[EXERCISE]
All pictures must be dropped, while the entries are given again word for word.

[EXTRACTED RECORDS]
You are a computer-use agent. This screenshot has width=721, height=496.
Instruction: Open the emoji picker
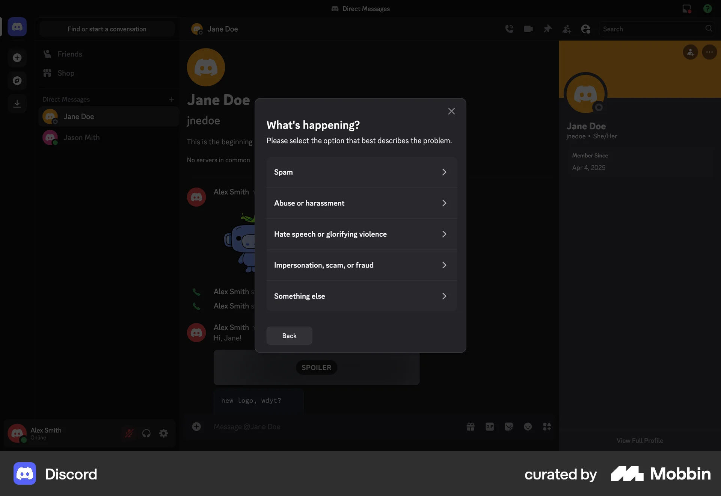click(528, 427)
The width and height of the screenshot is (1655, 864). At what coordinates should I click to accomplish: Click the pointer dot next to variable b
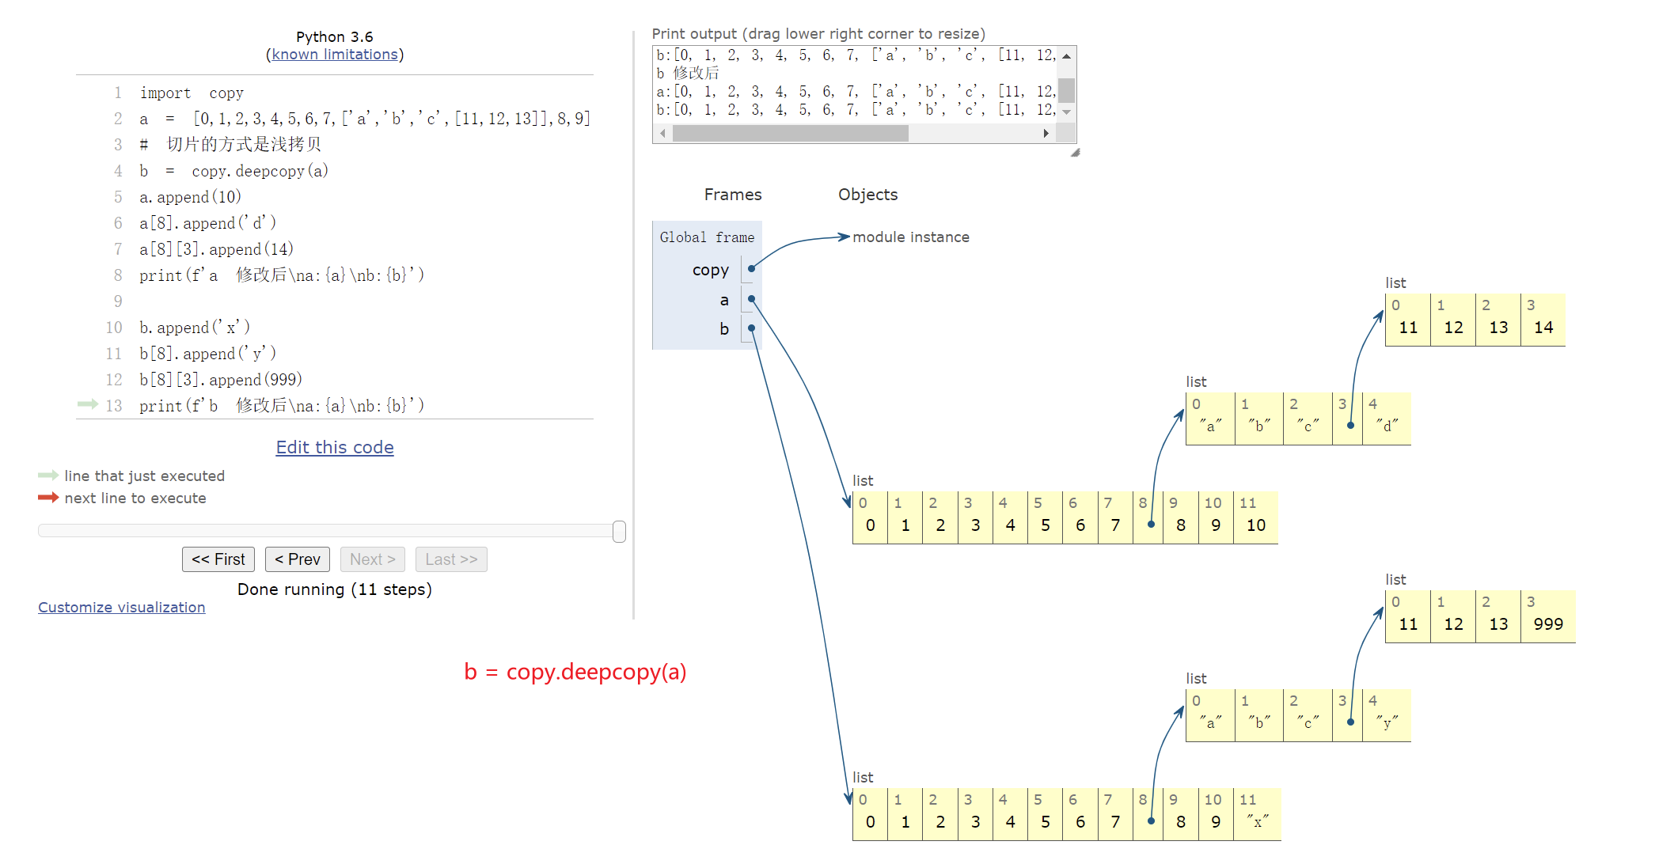click(x=751, y=328)
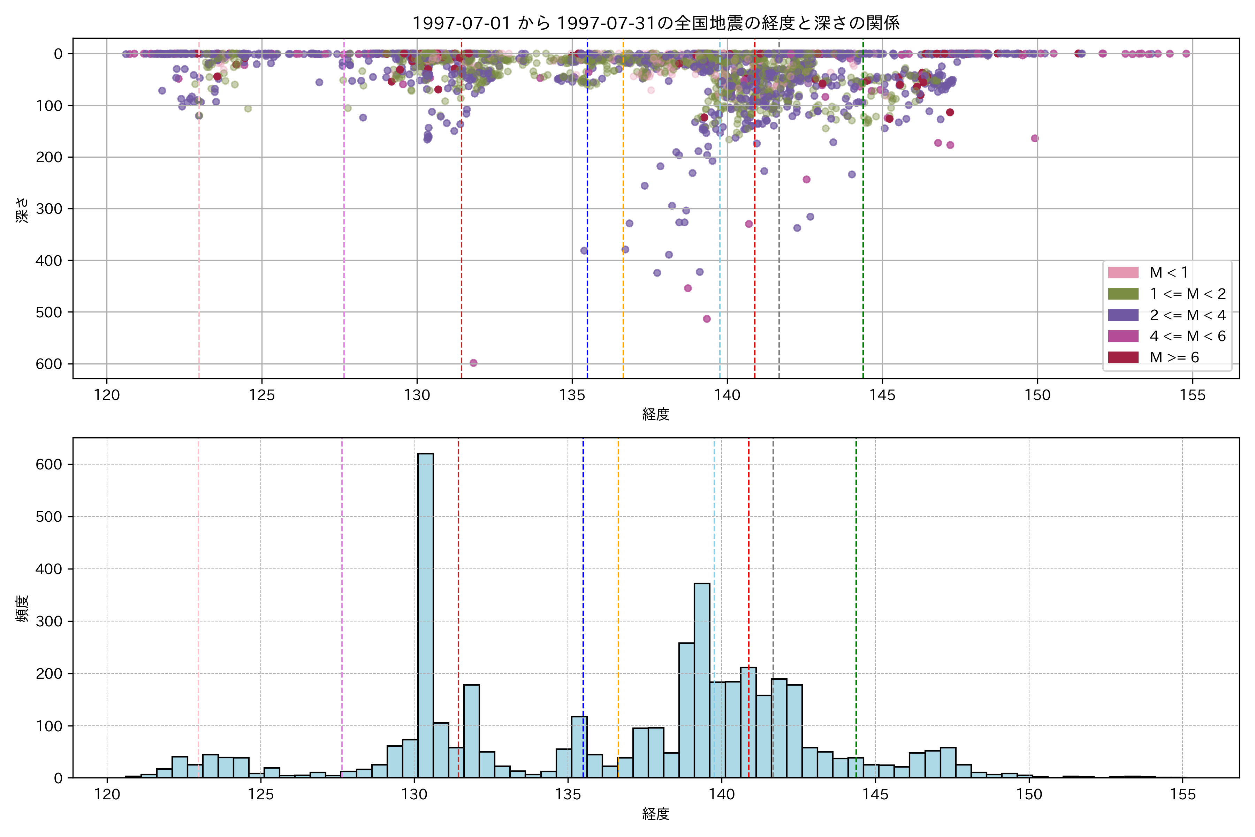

[RESULT FOR THIS EXERCISE]
You are a computer-use agent. This screenshot has width=721, height=496.
Instruction: Open the emoji picker
click(528, 427)
The width and height of the screenshot is (1655, 864). At what coordinates should I click to accomplish: Click the pointer dot next to variable b
click(x=751, y=328)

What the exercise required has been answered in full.